Your response should consist solely of the lines from the one containing "750x420 pixels." through the final line of the entries, repeated exactly.

Records from a dataset:
================

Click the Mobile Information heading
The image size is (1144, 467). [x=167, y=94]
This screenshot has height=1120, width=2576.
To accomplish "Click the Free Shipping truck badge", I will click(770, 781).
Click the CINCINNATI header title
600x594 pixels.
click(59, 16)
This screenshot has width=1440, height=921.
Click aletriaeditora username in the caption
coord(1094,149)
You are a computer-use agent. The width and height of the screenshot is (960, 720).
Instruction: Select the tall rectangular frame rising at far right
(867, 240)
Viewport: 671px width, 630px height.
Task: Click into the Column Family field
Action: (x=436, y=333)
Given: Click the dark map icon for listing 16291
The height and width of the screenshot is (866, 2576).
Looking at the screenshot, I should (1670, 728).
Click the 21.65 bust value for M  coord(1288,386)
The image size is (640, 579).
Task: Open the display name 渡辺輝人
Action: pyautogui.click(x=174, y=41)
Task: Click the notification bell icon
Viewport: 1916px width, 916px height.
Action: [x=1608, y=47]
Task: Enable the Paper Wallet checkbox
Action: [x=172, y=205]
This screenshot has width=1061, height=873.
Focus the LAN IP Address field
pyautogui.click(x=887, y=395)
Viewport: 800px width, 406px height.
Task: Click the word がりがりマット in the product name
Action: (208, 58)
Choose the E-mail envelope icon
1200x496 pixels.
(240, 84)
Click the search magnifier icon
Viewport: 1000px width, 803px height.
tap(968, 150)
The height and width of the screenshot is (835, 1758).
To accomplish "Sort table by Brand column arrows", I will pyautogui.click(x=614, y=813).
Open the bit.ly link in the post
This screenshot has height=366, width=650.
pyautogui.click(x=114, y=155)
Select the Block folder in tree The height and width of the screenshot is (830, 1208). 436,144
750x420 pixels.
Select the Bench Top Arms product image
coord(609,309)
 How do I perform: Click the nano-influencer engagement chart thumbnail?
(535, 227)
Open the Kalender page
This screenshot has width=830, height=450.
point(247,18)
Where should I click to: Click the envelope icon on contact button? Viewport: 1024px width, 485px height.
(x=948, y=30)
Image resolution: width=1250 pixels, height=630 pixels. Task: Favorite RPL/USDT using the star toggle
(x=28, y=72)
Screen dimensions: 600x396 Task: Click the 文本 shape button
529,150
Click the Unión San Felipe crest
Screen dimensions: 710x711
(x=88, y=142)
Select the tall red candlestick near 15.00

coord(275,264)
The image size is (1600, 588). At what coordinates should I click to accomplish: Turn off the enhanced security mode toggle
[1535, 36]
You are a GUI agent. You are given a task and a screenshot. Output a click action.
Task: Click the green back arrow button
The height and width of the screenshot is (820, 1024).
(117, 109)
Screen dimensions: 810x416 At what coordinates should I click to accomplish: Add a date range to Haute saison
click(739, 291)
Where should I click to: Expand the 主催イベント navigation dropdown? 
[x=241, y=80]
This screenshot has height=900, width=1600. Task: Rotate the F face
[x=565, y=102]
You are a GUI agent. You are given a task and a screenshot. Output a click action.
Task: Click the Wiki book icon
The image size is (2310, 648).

================

> _TASK SOLUTION_:
750x420 pixels.
Select the Bench Top Arms product image
coord(609,309)
 How do I perform: Click the nano-influencer engagement chart thumbnail?
(535, 227)
Open the Kalender page
This screenshot has width=830, height=450.
point(247,18)
Where should I click to: Click the envelope icon on contact button? Viewport: 1024px width, 485px height.
(x=948, y=30)
Image resolution: width=1250 pixels, height=630 pixels. Task: Favorite RPL/USDT using the star toggle
(x=28, y=72)
Screen dimensions: 600x396 Task: Click the 文本 shape button
529,150
Click the Unión San Felipe crest
Screen dimensions: 710x711
(x=88, y=142)
Select the tall red candlestick near 15.00

coord(275,264)
The image size is (1600, 588). At what coordinates should I click to accomplish: Turn off the enhanced security mode toggle
[1535, 36]
You are a GUI agent. You are given a task and a screenshot. Output a click action.
Task: Click the green back arrow button
The height and width of the screenshot is (820, 1024).
(117, 109)
Screen dimensions: 810x416 At what coordinates should I click to accomplish: Add a date range to Haute saison
click(739, 291)
Where should I click to: Expand the 主催イベント navigation dropdown? 
[x=241, y=80]
This screenshot has height=900, width=1600. Task: Rotate the F face
[x=565, y=102]
You are a GUI agent. You are given a task and a screenshot. Output a click action.
Task: Click the Wiki book icon
The image size is (2310, 648).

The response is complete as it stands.